TRY IT: Your response must be made up of each line in the data below that contains the string "computer".

DATASET:
• • • • •

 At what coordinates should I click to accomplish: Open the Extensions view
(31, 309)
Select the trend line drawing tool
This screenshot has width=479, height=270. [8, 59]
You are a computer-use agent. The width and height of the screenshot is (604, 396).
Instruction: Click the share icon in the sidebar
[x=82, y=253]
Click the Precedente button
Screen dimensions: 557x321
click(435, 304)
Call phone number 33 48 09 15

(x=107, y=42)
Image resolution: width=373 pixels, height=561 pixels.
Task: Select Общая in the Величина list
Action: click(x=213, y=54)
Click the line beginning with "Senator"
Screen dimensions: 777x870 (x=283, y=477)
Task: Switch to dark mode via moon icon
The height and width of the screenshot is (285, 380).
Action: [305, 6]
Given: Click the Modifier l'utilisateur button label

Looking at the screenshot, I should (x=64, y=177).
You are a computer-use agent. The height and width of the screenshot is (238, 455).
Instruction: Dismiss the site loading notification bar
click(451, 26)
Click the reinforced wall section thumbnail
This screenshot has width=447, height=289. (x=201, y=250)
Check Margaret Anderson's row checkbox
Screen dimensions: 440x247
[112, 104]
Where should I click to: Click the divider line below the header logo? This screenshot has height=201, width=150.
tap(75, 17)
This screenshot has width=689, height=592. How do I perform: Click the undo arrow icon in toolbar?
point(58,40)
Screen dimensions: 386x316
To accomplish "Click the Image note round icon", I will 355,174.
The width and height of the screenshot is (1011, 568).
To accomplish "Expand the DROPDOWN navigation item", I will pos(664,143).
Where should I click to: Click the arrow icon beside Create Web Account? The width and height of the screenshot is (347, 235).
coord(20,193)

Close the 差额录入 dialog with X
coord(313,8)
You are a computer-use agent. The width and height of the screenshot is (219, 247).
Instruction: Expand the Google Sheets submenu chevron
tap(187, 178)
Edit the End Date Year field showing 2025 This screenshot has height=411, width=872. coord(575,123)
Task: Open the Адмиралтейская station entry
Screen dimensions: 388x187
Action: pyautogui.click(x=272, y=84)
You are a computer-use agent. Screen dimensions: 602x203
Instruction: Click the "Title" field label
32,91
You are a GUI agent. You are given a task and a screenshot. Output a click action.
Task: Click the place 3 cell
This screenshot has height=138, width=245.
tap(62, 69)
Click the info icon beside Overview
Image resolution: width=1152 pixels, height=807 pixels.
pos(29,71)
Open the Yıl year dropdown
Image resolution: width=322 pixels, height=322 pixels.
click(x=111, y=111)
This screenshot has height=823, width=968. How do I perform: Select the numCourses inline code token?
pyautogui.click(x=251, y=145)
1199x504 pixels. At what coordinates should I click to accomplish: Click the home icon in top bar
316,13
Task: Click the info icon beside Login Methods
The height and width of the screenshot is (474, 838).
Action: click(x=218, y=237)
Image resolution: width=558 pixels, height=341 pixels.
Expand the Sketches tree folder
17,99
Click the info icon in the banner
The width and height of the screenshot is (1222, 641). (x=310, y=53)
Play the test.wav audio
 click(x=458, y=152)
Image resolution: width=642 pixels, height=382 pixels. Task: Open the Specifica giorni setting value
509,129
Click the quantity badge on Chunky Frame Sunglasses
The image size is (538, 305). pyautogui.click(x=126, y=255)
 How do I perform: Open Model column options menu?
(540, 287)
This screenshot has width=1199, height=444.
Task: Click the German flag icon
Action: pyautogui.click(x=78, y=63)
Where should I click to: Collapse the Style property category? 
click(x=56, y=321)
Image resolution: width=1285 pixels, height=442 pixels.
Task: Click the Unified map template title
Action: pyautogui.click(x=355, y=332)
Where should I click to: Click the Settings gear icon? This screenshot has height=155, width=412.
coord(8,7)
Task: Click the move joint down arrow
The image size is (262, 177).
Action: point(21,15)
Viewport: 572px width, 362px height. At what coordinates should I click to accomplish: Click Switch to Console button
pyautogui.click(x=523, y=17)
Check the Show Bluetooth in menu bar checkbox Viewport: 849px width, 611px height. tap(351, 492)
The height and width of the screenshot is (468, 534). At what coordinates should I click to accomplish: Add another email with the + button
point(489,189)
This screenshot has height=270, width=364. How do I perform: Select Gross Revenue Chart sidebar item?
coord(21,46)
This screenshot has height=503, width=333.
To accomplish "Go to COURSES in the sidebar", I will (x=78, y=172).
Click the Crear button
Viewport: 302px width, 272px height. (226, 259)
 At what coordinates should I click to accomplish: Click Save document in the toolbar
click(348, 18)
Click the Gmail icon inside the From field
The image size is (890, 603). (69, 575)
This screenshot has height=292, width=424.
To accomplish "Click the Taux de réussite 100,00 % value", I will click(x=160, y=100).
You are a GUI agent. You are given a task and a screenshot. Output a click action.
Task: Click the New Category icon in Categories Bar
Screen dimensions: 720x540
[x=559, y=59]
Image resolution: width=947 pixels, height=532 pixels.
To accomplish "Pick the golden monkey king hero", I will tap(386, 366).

• • • • •

RESULT:
You are a computer-use agent. The width and height of the screenshot is (604, 396).
You are a computer-use agent. The height and width of the screenshot is (238, 455).
You are a computer-use agent. The width and height of the screenshot is (219, 247).
You are a computer-use agent. Screen dimensions: 602x203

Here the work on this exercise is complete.